Towards Nonlinear Disentanglement in Natural Data with Temporal Sparse Coding
This work addresses the challenge of applying disentanglement methods to natural data, which is crucial for advancing unsupervised learning in real-world AI applications, though it builds incrementally on prior temporal assumptions.
The paper tackled the problem of unsupervised nonlinear disentanglement of factors in natural videos by introducing SlowVAE, which uses a sparse prior on temporal transitions to learn disentangled representations without assuming constant factors, achieving state-of-the-art results on benchmark datasets and demonstrating transferability to natural video datasets.
We construct an unsupervised learning model that achieves nonlinear disentanglement of underlying factors of variation in naturalistic videos.

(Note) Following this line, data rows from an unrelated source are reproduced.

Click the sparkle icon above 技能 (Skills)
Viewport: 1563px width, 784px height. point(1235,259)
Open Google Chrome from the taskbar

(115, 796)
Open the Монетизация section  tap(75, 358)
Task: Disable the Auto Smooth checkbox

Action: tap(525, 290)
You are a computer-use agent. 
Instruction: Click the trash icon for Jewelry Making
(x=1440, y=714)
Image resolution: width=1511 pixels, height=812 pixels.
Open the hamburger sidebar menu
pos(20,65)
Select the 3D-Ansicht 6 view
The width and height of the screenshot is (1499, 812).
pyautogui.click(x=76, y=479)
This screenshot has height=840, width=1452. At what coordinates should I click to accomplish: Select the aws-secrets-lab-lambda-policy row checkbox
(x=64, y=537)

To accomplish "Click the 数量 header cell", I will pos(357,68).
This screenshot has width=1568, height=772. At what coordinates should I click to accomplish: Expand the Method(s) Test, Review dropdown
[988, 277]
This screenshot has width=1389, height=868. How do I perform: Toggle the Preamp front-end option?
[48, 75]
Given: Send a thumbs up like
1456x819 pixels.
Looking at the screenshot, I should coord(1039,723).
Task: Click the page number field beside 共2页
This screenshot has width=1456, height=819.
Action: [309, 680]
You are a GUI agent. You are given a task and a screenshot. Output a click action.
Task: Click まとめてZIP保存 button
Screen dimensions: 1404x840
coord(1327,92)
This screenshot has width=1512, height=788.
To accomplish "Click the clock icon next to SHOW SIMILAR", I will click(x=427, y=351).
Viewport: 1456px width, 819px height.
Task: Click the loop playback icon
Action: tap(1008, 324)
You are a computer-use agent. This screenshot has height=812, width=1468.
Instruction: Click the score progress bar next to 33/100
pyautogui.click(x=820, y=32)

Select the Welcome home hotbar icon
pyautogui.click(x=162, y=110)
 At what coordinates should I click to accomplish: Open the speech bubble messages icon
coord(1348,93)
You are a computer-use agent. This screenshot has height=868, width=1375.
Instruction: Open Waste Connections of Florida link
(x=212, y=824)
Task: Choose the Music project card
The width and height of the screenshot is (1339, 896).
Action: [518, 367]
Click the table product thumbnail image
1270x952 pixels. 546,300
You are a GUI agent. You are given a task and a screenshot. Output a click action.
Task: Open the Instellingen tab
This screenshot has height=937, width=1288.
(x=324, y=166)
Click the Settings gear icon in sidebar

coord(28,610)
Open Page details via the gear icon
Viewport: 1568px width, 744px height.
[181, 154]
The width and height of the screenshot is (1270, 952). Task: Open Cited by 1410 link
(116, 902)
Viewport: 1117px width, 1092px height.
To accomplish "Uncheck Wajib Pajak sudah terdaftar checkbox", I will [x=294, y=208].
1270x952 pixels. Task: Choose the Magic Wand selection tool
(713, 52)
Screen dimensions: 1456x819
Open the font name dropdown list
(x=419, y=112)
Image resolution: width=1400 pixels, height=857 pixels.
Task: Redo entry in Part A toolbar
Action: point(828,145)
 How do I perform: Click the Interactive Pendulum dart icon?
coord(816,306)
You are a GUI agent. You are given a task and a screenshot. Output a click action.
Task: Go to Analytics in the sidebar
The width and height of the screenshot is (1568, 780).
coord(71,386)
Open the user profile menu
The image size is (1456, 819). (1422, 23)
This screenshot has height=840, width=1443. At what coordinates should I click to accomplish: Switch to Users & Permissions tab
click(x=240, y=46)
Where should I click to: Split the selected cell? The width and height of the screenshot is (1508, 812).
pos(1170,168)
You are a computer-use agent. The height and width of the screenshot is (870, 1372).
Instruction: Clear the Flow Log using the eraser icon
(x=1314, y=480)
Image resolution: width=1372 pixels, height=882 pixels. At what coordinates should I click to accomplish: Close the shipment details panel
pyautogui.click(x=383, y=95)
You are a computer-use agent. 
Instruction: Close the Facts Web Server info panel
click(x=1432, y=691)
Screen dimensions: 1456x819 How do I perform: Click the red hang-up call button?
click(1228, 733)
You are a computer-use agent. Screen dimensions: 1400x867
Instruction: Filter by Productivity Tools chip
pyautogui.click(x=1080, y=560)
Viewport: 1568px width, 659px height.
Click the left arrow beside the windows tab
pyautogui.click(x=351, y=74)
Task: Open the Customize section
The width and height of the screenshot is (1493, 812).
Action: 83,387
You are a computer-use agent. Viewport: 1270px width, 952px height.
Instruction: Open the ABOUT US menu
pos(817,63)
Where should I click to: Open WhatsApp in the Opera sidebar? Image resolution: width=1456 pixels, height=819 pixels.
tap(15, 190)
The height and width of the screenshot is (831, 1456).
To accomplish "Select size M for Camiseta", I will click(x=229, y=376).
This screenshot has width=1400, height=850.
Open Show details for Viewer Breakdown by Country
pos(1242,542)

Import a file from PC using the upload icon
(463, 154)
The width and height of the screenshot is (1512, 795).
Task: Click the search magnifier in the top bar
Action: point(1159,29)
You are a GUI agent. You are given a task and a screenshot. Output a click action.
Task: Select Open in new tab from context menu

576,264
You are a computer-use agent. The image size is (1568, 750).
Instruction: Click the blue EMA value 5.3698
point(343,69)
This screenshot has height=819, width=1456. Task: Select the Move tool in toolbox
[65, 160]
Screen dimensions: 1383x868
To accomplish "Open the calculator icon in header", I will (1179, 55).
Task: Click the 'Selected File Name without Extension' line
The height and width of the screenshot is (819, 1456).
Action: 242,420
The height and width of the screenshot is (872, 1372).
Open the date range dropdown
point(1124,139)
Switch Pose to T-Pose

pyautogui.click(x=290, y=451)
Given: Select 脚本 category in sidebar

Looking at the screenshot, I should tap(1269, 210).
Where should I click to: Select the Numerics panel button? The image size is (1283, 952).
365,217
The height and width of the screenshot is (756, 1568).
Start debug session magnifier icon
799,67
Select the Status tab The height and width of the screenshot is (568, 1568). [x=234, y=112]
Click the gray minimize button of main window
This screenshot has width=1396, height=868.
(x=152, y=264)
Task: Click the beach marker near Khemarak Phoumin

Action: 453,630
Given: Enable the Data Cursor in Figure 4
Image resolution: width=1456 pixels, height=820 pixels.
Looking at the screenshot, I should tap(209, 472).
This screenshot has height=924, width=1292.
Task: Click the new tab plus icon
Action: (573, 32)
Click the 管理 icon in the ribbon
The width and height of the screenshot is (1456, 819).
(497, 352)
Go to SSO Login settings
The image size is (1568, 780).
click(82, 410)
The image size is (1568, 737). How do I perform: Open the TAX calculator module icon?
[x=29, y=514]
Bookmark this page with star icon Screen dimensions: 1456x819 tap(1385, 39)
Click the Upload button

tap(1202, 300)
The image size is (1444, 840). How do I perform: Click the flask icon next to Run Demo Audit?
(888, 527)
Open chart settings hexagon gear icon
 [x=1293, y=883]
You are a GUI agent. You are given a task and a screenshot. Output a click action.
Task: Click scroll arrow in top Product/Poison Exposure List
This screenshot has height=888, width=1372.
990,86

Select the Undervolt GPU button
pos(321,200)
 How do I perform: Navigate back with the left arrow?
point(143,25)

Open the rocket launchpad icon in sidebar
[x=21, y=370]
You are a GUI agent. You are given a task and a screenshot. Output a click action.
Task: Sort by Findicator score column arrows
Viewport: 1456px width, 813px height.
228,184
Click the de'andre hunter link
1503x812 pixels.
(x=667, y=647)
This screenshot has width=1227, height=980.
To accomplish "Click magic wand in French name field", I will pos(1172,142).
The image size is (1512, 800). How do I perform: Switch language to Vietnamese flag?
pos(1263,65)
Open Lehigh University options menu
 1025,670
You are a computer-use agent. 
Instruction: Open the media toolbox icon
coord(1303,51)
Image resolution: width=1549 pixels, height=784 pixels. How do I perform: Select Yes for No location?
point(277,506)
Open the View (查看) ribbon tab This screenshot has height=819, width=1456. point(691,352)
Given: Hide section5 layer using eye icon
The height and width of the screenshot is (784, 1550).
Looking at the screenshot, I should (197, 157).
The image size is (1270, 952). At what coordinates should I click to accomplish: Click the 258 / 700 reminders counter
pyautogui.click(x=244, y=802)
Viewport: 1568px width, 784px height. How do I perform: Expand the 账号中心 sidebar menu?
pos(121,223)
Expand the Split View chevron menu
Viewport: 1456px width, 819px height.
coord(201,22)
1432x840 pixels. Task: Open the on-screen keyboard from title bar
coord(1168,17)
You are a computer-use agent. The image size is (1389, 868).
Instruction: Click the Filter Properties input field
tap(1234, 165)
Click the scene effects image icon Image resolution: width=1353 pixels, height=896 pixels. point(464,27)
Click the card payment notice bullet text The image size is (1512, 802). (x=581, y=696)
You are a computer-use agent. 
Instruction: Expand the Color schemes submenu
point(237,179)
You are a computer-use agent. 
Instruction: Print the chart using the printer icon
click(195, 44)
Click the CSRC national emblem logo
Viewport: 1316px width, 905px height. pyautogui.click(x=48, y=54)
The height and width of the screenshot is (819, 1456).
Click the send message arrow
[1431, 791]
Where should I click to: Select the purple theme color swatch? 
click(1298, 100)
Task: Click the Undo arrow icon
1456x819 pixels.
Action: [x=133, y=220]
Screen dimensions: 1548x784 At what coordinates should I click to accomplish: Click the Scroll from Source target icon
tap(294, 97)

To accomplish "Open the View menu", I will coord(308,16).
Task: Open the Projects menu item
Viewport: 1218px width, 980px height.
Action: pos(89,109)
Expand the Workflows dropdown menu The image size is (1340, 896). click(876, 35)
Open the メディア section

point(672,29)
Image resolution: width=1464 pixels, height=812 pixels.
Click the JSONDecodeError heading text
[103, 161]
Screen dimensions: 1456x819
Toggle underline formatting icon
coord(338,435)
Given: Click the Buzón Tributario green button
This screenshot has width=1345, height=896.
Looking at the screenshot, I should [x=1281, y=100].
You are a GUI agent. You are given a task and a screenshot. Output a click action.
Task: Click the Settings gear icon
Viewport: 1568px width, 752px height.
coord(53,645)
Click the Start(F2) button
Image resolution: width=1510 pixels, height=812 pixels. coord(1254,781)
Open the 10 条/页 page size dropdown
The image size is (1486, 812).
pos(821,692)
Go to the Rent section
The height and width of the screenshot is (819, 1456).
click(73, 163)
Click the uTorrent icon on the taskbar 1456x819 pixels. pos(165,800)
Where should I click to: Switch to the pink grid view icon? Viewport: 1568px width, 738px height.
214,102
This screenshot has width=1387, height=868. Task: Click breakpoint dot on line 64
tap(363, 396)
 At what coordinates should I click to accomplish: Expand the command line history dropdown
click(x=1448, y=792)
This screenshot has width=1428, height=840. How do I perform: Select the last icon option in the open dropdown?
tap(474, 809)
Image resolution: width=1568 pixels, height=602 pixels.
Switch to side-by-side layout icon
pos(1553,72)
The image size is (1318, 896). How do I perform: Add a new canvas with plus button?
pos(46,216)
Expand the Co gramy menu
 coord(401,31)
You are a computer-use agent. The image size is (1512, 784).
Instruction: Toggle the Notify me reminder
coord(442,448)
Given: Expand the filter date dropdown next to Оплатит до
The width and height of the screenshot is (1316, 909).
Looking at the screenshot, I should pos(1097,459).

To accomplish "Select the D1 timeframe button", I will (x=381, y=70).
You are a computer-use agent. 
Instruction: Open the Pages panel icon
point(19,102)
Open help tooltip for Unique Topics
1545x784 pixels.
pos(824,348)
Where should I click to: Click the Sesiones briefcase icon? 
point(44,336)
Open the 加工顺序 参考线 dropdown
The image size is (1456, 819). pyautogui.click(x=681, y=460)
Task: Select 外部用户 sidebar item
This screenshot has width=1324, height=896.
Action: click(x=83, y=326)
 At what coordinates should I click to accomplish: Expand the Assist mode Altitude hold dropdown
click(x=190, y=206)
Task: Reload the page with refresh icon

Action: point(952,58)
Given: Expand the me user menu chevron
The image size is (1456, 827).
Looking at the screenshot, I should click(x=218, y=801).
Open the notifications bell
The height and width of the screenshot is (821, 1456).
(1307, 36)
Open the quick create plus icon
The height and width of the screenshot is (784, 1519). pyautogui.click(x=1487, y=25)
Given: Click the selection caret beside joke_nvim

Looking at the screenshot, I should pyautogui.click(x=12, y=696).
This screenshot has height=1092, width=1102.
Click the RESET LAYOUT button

Previous work suggests that representations can be disentangled if all but a few factors in the environment stay constant at any point in time. As a result, algorithms proposed for this problem have only been tested on carefully constructed datasets with this exact property, leaving it unclear whether they will transfer to natural scenes. Here we provide evidence that objects in segmented natural movies undergo transitions that are typically small in magnitude with occasional large jumps, which is characteristic of a temporally sparse distribution. We leverage this finding and present SlowVAE, a model for unsupervised representation learning that uses a sparse prior on temporally adjacent observations to disentangle generative factors without any assumptions on the number of changing factors. We provide a proof of identifiability and show that the model reliably learns disentangled representations on several established benchmark datasets, often surpassing the current state-of-the-art. We additionally demonstrate transferability towards video datasets with natural dynamics, Natural Sprites and KITTI Masks, which we contribute as benchmarks for guiding disentanglement research towards more natural data domains.